我的算力不足以将自己的数据集与SIGHAN+Wang271K的数据集放在一起训练，有方法直接在您发布的预训练模型的基础上finetune吗？

shibing624 commented 2 years ago

可以，设置 BERT_CKPT 为 shibing624/macbert4csc-base-chinese 即可。

banbsyip commented 2 years ago

可以，设置 BERT_CKPT 为 shibing624/macbert4csc-base-chinese 即可。

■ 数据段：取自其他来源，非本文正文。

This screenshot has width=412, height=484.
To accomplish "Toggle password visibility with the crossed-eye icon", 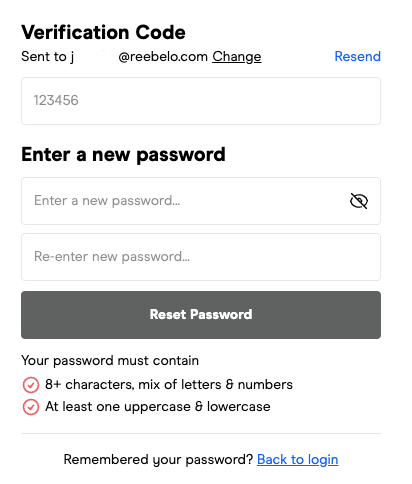I will click(x=359, y=201).
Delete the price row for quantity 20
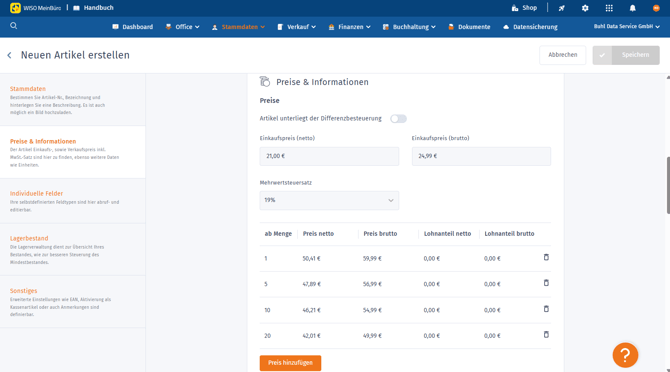 pyautogui.click(x=546, y=335)
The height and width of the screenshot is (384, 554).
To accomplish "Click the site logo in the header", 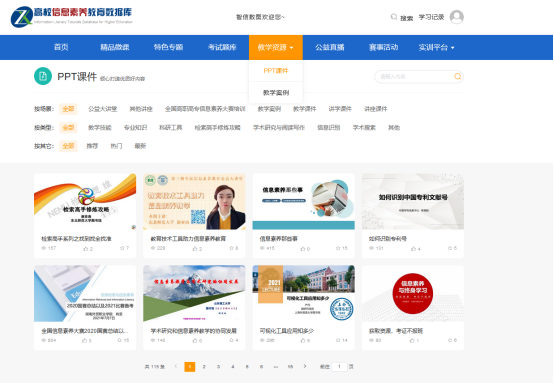I will pos(72,17).
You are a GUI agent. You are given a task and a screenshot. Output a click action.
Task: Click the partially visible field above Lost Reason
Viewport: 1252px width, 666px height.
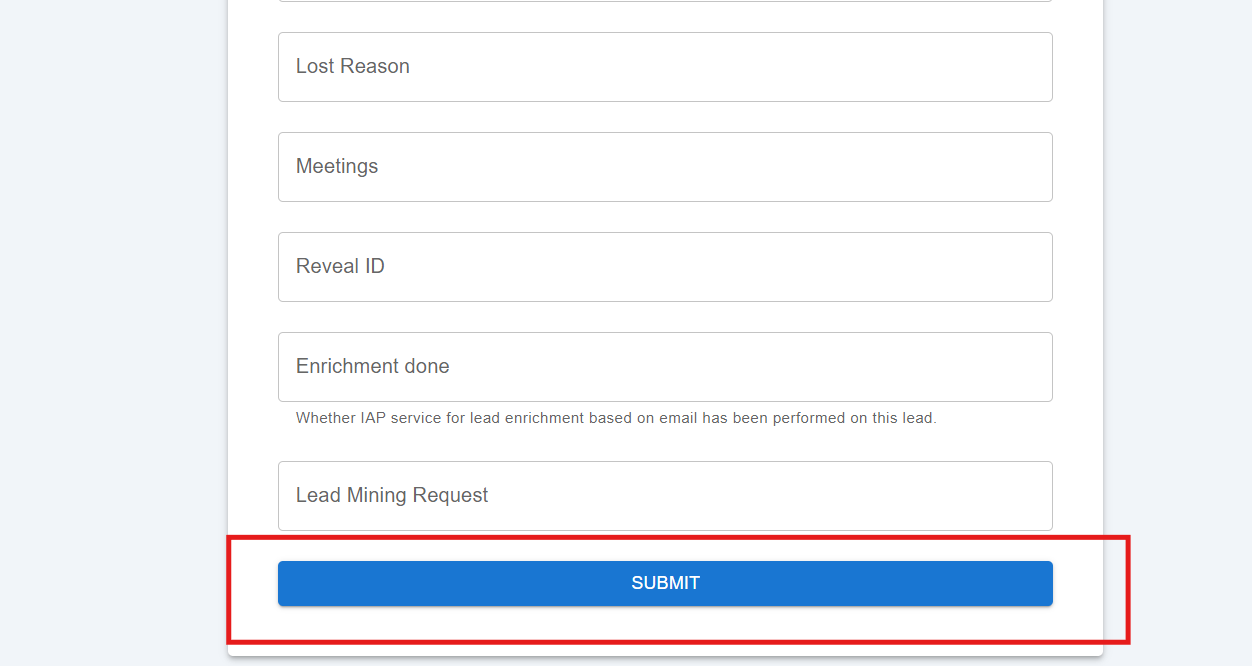point(665,1)
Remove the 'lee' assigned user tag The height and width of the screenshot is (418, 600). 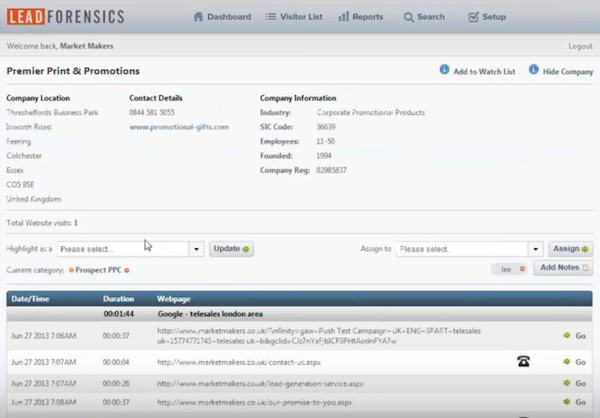(x=521, y=269)
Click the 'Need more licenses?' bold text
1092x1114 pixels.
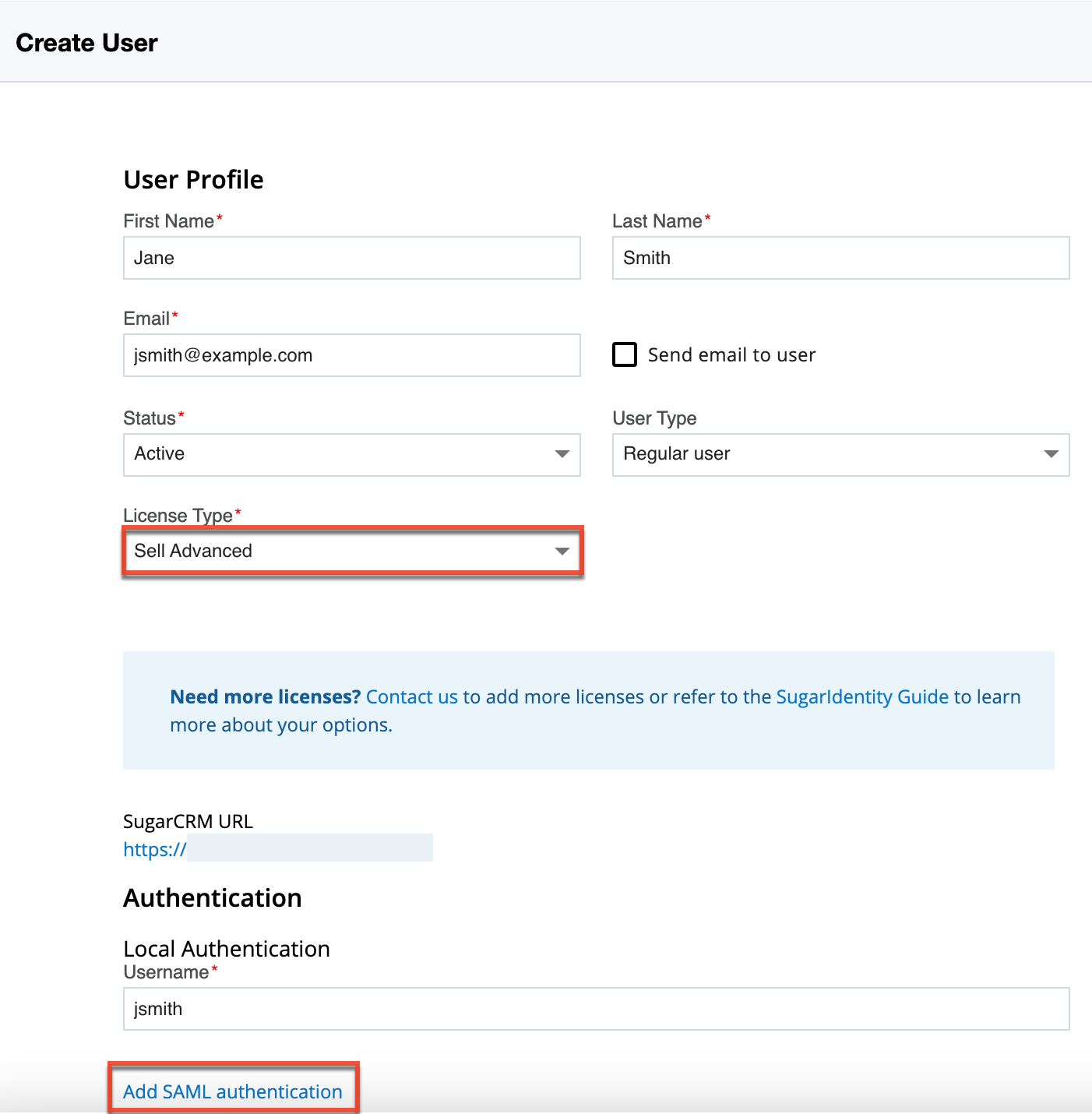265,696
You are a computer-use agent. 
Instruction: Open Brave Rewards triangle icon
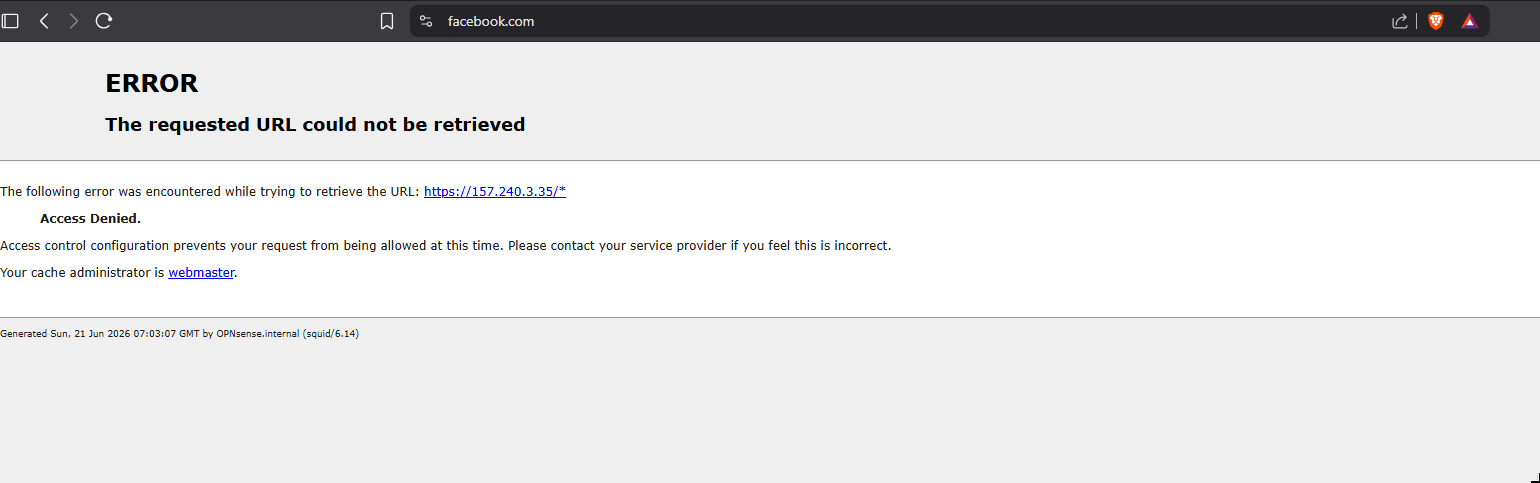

我这边在train_macbert4csc.yml将BERT_CKPT: "hfl/chinese-macbert-base"改为了shibing624/macbert4csc-base-chinese ，但是train。py报错： load model, model arch: macbert4csc Traceback (most recent call last): File "/datasdc_3421/asr/ubuntu20.04/espnet/tools/anaconda/envs/yi/lib/python3.7/site-packages/transformers/tokenization_utils_base.py", line 1752, in from_pretrained user_agent=user_agent, File "/datasdc_3421/asr/ubuntu20.04/espnet/tools/anaconda/envs/yi/lib/python3.7/site-packages/transformers/utils/hub.py", line 292, in cached_path local_files_only=local_files_only, File "/datasdc_3421/asr/ubuntu20.04/espnet/tools/anaconda/envs/yi/lib/python3.7/site-packages/transformers/utils/hub.py", line 502, in get_from_cache _raise_for_status(r) File "/datasdc_3421/asr/ubuntu20.04/espnet/tools/anaconda/envs/yi/lib/python3.7/site-packages/transformers/utils/hub.py", line 418, in _raise_for_status f"401 Client Error: Repository not found for url: {response.url}. " transformers.utils.hub.RepositoryNotFoundError: 401 Client Error: Repository not found for url: https://huggingface.co/shibing624/chinese-macbert-base/resolve/main/vocab.txt. If the repo is private, make sure you are authenticated.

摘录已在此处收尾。